Al Jazeera's Shihab Rattansi, who was reporting from Baltimore's city hall, said the marchers had converged on the city centre and were now headed towards Baltimore's Oriole Park Major League Baseball stadium at Camden Yards where Baltimore's Orioles were later set to take on the Boston Red Sox.
Rattansi said police had attended the protest but were keeping a safe distance, as the protesters called for sweeping national policy changes on how cases of police brutality should be dealt with.
Their demands included the establishment of an independent civilian review board in every city to review the cases, immediate suspension without pay for police officers accused of violence and protection for whistleblowers so they could freely speak about police brutality without retaliation.
"Speaker after speakers keep saying here, when a genocide is happening against you, why would you ask the people committing it what is going on," our reporter said.

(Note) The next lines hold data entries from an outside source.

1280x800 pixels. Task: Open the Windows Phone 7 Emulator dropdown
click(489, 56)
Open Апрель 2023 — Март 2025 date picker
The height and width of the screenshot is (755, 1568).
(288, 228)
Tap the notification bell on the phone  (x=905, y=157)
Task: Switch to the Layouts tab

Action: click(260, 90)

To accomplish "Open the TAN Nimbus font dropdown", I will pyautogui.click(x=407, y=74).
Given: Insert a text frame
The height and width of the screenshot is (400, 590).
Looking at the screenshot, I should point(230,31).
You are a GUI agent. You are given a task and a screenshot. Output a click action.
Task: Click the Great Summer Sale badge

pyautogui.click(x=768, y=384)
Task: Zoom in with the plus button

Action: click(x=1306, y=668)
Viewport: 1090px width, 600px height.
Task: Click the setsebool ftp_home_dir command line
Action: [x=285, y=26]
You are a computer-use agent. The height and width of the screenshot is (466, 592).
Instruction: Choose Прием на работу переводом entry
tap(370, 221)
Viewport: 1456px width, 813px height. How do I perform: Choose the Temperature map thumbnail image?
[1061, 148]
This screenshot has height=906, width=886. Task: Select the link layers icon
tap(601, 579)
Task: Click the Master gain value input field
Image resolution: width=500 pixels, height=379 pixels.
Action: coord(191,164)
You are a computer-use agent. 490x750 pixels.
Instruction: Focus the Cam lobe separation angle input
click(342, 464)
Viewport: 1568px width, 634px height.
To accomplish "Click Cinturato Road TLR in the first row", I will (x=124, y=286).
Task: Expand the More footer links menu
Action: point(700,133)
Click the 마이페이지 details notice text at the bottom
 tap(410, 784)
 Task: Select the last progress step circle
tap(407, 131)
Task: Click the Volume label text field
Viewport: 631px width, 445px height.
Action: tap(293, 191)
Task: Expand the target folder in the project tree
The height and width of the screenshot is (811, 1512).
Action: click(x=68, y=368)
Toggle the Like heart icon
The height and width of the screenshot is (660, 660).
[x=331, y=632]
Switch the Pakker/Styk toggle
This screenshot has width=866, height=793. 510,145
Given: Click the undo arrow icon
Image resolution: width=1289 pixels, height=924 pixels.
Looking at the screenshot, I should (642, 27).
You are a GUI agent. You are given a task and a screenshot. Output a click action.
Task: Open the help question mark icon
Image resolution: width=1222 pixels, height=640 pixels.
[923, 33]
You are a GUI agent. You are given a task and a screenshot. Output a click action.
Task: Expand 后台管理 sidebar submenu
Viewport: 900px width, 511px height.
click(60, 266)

Stafford Sutton, an activist who attended the march, said changes to federal policies were required to defuse anger after a spate of recent cases of police brutality.
"I've seen a lot of individuals who have been done wrong. A federal mandate needs to be brought down. We have to go through the process, we have to follow it through and go to Washington," Sutton said.
Demonstrators have flooded the streets of Baltimore almost every day since Gray's death, although Saturday's rally was the largest.
Gray's death has been compared to those of other unarmed black men who died at the hands of police in New York City and Ferguson, Missouri, and has intensified a national debate over police treatment of African-Americans.
The US Department of Justice is conducting a separate probe into Gray's death. A wake for Gray is scheduled for Sunday, with his funeral to be held on Monday.